• _BRANO DEL DOCUMENTO_:
◇ ◇ ◇ ◇ ◇ ◇ ◇
Un esempio concreto ce l’abbiamo nello scontro tra l’ex presidente e Jeff Bezos, CEO di Amazon: "Amazon la sta facendo franca con le tasse," disse Trump. "Sta usando il Washington Post per ottenere potere, così i politici a Washington non tassano Amazon come dovrebbero."

 

Ma Trump non si limitò ad attaccare solo Amazon. Nell'ottobre del 2016, infatti, AT&T annunciò che avrebbe acquistato Time Warner, dichiarazione che portò Trump a criticare duramente l'accordo, attaccandolo in diversi discorsi, prima ancora che Bernie Sanders pubblicasse un comunicato stampa.

Trump dichiarò successivamente che avrebbe smantellato l'acquisizione di NBC da parte di Comcast nel 2011, sostenendo che "concentra troppo potere in un'unica entità gigantesca che cerca di dire agli elettori cosa pensare e cosa fare."

Il suo comportamento era così ostile alle grandi aziende che il Wall Street Journal creò un "indice dei bersagli di Trump" per monitorare le azioni delle aziende che attiravano la sua ira.

 

Trump ha ripreso il movimento anti-monopolio e l'ha usato per i suoi scopi. Ad esempio, ha mantenuto la sua promessa elettorale portando avanti una sfida alla fusione AT&T-Time Warner. Inoltre, nonostante non abbia agito contro il monopolio di Amazon, ha avviato cause contro Google e Facebook, che hanno costituito i primi casi contro le Big Tech. La sua amministrazione ha anche bloccato il lancio di Libra, la valuta di Facebook, e ha annullato il gigantesco contratto cloud di Amazon con il Pentagono. Infine, ha anche introdotto regole contro i gestori di benefici farmaceutici e ha obbligato gli ospedali a rendere pubbliche le loro liste dei prezzi.
◇ ◇ ◇ ◇ ◇ ◇ ◇
• _OBIETTIVO_:
Riporta per favore, senza alcuna modifica, il brano su Trump e le grandi aziende, cominciando dalle parole che contengono "Trump dichiarò successivamente" e fermandoti dopo "la sua ira.". Il materiale che segue è indipendente dal brano.

• _ESTRATTI DI DATI_:
◇ ◇ ◇ ◇ ◇ ◇ ◇
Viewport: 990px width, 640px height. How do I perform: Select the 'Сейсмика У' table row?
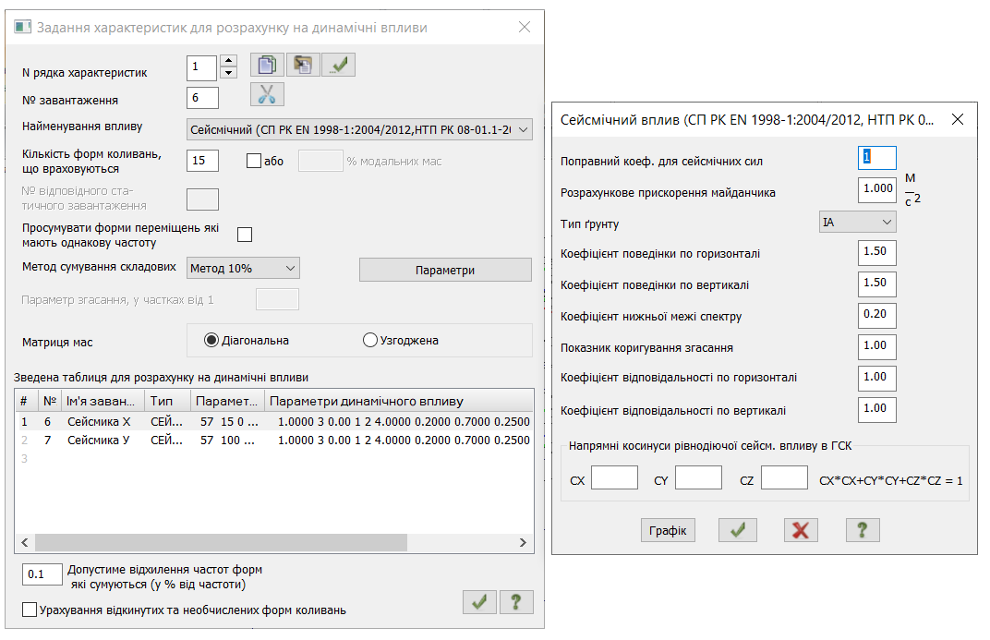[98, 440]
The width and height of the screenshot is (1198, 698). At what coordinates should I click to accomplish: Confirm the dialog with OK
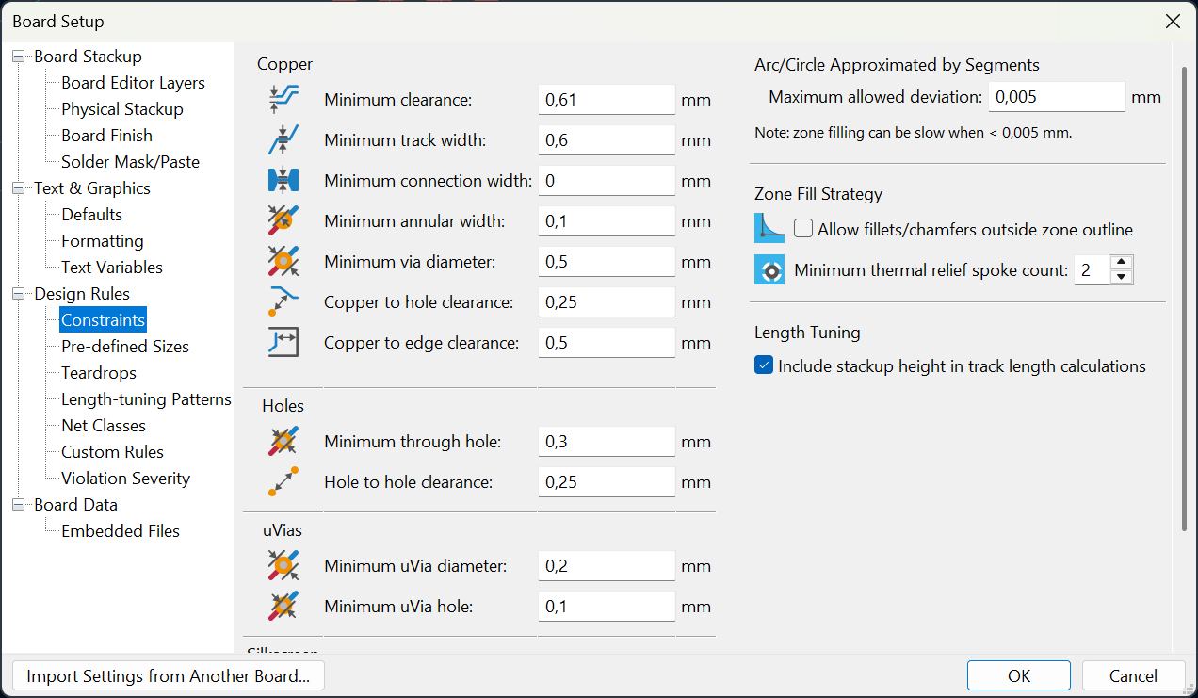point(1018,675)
◇ ◇ ◇ ◇ ◇ ◇ ◇
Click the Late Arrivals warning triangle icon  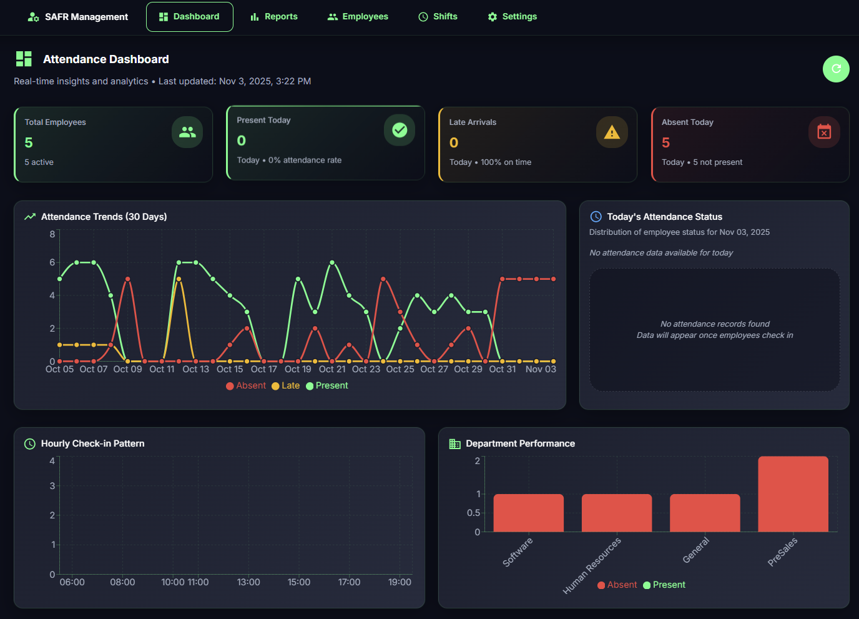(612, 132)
◇ ◇ ◇ ◇ ◇ ◇ ◇
• _RISPOSTA COMPLETA_:
Trump dichiarò successivamente che avrebbe smantellato l'acquisizione di NBC da parte di Comcast nel 2011, sostenendo che "concentra troppo potere in un'unica entità gigantesca che cerca di dire agli elettori cosa pensare e cosa fare."

Il suo comportamento era così ostile alle grandi aziende che il Wall Street Journal creò un "indice dei bersagli di Trump" per monitorare le azioni delle aziende che attiravano la sua ira.